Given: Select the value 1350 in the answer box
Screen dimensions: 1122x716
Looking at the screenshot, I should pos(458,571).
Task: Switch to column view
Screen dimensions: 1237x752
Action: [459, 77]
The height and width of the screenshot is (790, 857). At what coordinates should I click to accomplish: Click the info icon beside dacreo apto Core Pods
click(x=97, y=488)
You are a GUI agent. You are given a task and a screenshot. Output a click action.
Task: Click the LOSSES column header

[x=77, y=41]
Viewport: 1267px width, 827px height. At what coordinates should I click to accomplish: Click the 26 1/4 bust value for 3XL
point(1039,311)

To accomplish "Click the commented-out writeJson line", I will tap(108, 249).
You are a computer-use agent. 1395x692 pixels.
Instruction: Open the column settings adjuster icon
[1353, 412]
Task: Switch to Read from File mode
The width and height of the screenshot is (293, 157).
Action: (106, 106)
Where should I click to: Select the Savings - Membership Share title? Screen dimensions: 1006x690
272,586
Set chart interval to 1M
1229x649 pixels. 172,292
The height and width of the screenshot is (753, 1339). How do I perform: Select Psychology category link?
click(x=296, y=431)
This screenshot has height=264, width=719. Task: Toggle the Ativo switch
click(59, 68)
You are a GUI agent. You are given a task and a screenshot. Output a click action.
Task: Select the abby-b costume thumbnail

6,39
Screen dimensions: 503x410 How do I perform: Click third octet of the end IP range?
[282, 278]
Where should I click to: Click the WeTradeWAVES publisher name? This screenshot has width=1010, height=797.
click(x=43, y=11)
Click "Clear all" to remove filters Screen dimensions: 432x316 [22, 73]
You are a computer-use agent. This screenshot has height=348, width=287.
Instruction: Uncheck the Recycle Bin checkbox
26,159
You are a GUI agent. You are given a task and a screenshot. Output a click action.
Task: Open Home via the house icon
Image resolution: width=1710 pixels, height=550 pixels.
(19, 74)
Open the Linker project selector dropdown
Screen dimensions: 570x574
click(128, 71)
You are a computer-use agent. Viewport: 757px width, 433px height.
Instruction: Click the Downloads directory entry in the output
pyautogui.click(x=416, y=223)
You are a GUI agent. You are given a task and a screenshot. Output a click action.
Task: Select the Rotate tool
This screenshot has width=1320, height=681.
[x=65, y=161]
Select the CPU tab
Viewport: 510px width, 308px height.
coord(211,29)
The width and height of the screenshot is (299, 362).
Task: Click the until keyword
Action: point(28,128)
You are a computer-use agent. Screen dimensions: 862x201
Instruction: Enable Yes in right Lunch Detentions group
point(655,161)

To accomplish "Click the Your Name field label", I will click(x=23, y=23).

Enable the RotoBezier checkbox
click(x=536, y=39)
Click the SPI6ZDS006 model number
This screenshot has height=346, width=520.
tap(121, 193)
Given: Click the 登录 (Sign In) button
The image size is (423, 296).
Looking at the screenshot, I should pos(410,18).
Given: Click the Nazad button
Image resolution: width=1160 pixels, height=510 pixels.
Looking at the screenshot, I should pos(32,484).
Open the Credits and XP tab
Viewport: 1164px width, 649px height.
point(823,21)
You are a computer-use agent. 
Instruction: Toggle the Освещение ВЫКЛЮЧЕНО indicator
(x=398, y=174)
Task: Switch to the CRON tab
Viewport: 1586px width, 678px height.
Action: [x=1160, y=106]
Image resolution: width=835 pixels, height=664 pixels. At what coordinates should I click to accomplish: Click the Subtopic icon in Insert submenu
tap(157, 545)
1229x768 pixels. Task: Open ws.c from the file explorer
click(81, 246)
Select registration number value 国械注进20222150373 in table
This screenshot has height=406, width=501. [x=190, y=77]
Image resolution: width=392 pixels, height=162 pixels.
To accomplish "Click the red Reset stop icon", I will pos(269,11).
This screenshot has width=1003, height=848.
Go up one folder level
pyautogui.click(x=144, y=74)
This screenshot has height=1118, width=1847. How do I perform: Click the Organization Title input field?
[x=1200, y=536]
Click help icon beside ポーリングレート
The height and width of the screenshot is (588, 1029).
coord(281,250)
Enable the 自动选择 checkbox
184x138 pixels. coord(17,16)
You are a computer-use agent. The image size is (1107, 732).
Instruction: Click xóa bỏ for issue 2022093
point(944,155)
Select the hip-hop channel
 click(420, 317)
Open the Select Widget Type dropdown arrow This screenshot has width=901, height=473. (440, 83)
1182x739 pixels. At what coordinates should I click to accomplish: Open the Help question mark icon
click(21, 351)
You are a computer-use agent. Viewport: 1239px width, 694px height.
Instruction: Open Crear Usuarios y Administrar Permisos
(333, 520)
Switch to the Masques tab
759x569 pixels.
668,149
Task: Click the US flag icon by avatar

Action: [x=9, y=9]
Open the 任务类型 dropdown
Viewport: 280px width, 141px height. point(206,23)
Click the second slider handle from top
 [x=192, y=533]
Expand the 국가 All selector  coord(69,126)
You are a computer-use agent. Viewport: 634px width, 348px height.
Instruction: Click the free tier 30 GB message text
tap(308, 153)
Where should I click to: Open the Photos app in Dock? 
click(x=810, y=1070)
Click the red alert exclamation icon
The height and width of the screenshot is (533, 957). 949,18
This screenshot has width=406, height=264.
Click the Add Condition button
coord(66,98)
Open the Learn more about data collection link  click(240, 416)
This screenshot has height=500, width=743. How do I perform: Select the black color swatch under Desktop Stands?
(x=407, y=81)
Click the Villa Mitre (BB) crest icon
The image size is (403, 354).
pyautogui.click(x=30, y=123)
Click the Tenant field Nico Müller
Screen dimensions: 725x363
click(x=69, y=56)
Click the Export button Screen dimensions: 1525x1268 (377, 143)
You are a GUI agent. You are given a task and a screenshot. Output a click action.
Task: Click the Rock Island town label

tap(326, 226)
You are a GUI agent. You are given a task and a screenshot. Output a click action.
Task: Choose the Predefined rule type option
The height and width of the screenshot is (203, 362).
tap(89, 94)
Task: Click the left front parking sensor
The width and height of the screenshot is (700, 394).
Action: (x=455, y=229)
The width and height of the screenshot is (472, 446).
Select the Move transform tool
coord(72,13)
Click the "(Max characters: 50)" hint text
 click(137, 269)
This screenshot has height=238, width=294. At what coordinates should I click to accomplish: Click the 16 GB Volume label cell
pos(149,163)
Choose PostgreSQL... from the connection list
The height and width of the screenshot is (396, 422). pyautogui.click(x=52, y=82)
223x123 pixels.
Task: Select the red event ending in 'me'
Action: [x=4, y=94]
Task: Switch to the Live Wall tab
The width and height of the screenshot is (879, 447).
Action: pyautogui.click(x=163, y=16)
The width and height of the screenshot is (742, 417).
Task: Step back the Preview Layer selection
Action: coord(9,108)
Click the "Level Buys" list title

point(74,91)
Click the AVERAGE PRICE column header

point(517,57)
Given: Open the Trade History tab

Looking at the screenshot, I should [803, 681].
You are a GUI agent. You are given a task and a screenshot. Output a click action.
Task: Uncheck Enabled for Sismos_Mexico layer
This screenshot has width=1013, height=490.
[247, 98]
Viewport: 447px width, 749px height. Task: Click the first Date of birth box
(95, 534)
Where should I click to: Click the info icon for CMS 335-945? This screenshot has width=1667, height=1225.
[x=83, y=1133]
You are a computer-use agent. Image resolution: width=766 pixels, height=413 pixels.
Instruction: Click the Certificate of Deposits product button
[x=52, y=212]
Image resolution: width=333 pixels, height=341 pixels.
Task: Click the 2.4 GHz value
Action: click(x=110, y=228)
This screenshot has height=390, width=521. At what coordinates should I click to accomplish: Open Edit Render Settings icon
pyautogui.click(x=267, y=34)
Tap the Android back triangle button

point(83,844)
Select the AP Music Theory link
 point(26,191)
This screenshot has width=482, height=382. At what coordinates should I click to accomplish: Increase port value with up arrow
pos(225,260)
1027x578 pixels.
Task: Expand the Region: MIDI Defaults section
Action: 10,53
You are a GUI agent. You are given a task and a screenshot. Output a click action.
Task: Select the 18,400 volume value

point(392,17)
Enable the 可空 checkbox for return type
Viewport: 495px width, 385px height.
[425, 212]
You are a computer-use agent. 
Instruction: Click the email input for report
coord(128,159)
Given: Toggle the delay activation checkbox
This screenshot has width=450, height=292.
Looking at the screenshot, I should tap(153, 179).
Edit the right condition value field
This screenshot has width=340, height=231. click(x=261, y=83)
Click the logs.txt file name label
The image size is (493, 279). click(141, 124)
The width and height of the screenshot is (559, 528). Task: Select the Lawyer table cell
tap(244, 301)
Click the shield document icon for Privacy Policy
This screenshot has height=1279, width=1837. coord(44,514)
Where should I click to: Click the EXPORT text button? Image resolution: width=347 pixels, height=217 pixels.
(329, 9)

────────

Give the stretch of the material from the line containing "432x316 [22, 73]" through the line containing "Looking at the screenshot, I should pos(410,18).", both included, as a Markdown table with the columns No. and Entry. Number each line in No., put the line itself in Entry, and leave out blank lines.

| No. | Entry |
|---|---|
| 1 | Click "Clear all" to remove filters Screen dimensions: 432x316 [22, 73] |
| 2 | You are a computer-use agent. This screenshot has height=348, width=287. |
| 3 | Instruction: Uncheck the Recycle Bin checkbox |
| 4 | 26,159 |
| 5 | You are a GUI agent. You are given a task and a screenshot. Output a click action. |
| 6 | Task: Open Home via the house icon |
| 7 | Image resolution: width=1710 pixels, height=550 pixels. |
| 8 | (19, 74) |
| 9 | Open the Linker project selector dropdown |
| 10 | Screen dimensions: 570x574 |
| 11 | click(128, 71) |
| 12 | You are a computer-use agent. Viewport: 757px width, 433px height. |
| 13 | Instruction: Click the Downloads directory entry in the output |
| 14 | pyautogui.click(x=416, y=223) |
| 15 | You are a GUI agent. You are given a task and a screenshot. Output a click action. |
| 16 | Task: Select the Rotate tool |
| 17 | This screenshot has width=1320, height=681. |
| 18 | [x=65, y=161] |
| 19 | Select the CPU tab |
| 20 | Viewport: 510px width, 308px height. |
| 21 | coord(211,29) |
| 22 | The width and height of the screenshot is (299, 362). |
| 23 | Task: Click the until keyword |
| 24 | Action: point(28,128) |
| 25 | You are a computer-use agent. Screen dimensions: 862x201 |
| 26 | Instruction: Enable Yes in right Lunch Detentions group |
| 27 | point(655,161) |
| 28 | To accomplish "Click the Your Name field label", I will click(x=23, y=23). |
| 29 | Enable the RotoBezier checkbox |
| 30 | click(x=536, y=39) |
| 31 | Click the SPI6ZDS006 model number |
| 32 | This screenshot has height=346, width=520. |
| 33 | tap(121, 193) |
| 34 | Given: Click the 登录 (Sign In) button |
| 35 | The image size is (423, 296). |
| 36 | Looking at the screenshot, I should pos(410,18). |